■ Written problem ■
Reproduce these records word for word, starting with the line that contains "How do I perform: Go" and going on through the line that contains "coord(673,21)", and leave the pictures out of your answer.

■ Input ■
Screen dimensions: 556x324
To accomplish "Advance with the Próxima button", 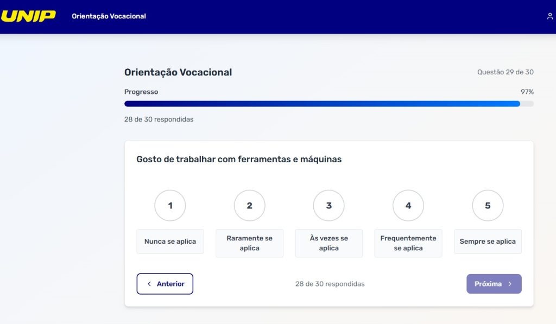I will 494,284.
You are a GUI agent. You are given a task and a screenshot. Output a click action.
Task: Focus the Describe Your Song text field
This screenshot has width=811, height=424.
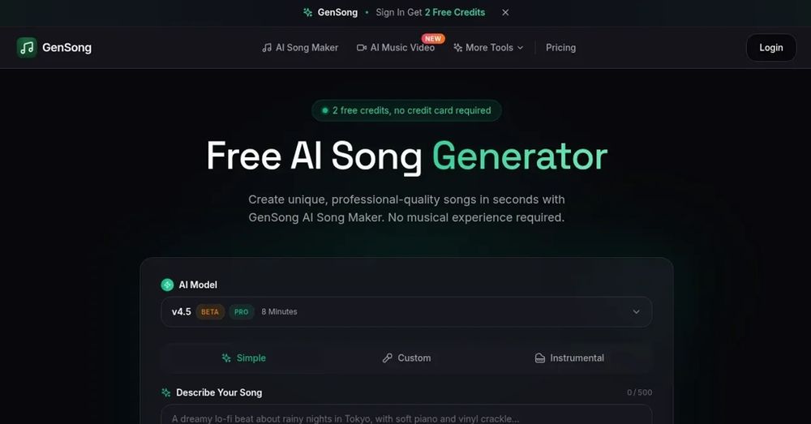point(406,415)
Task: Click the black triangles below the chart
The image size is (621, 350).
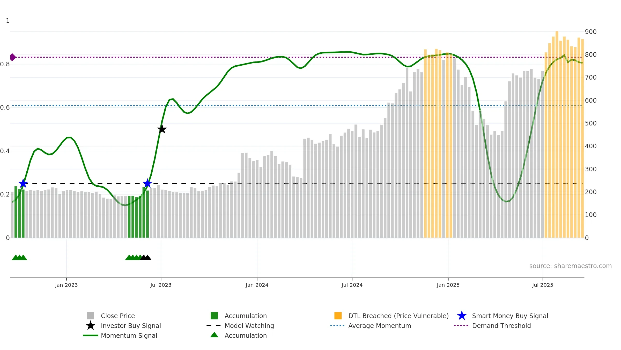Action: click(146, 257)
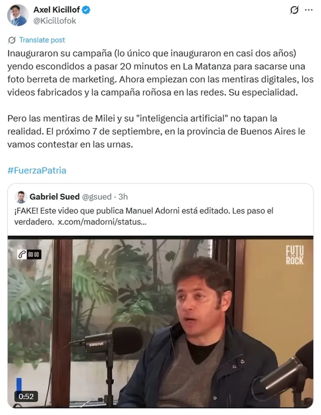This screenshot has height=415, width=321.
Task: Click the Futurock logo on video
Action: tap(295, 255)
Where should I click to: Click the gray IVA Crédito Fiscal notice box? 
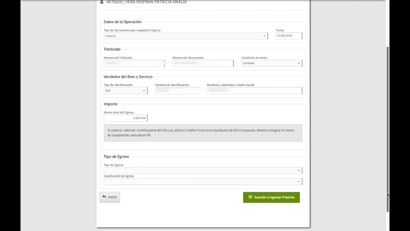[x=202, y=133]
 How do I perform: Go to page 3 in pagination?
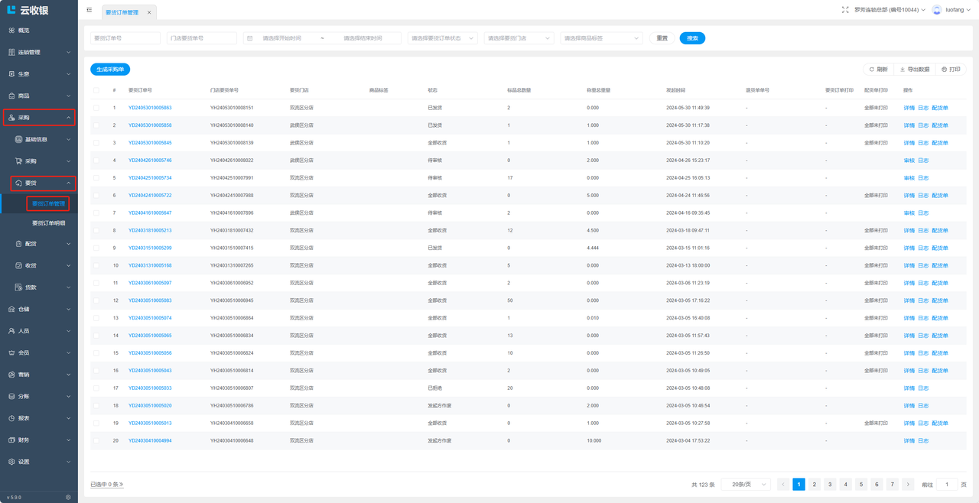(x=830, y=485)
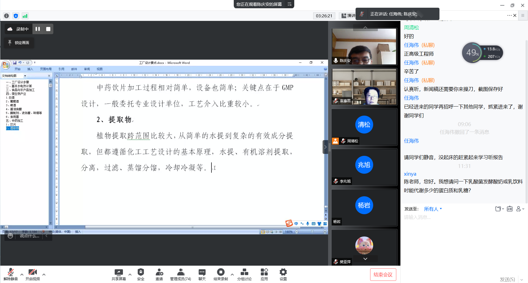Image resolution: width=528 pixels, height=283 pixels.
Task: Toggle 开启视频 camera button
Action: click(32, 272)
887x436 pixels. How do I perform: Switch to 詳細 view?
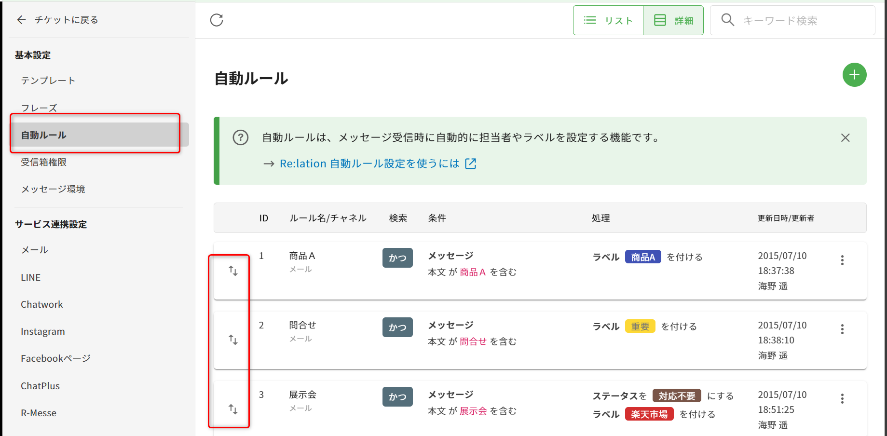coord(673,21)
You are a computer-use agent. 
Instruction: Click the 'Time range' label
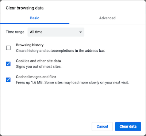[15, 32]
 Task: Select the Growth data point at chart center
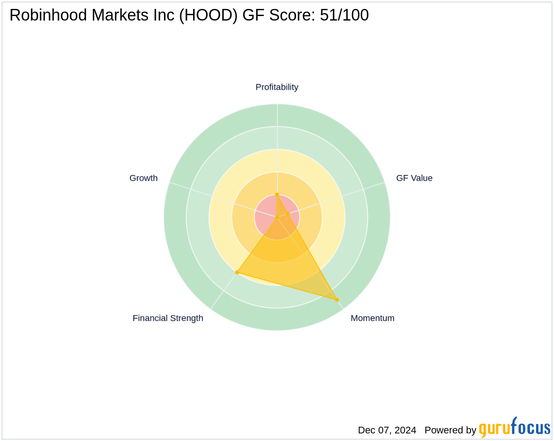click(277, 217)
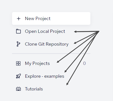This screenshot has width=113, height=101.
Task: Click the word "Projects" in My Projects
Action: click(x=41, y=64)

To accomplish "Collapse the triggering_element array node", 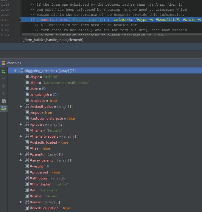I will click(x=15, y=71).
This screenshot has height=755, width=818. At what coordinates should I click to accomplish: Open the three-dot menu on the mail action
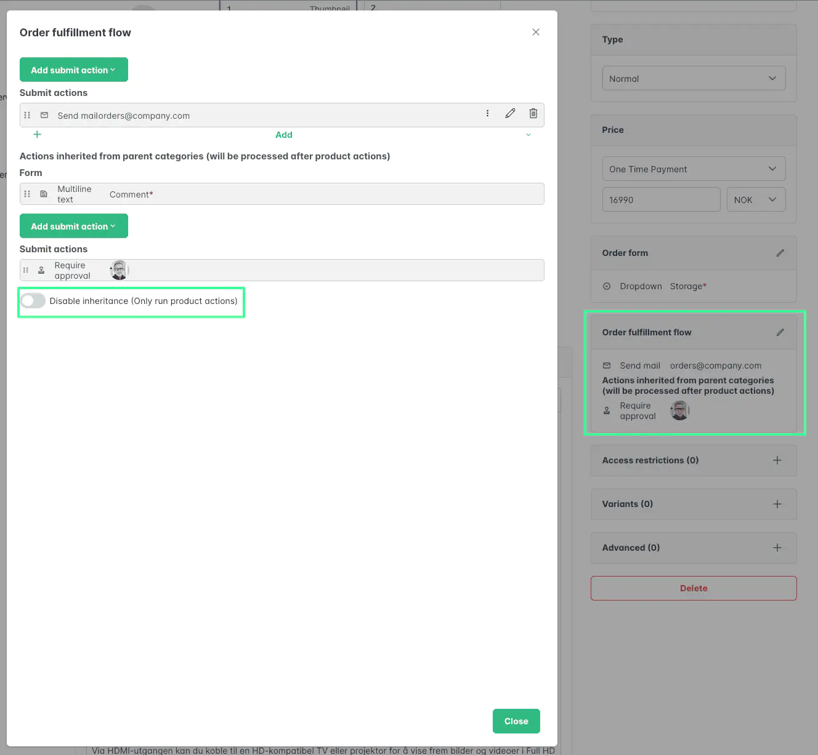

■ Correct response ■
 How do I perform: Go to page 3 in pagination?
(x=830, y=485)
Image resolution: width=528 pixels, height=283 pixels.
Task: Toggle 开启视频 camera button
Action: click(32, 272)
887x436 pixels. How do I perform: Switch to 詳細 view?
coord(673,21)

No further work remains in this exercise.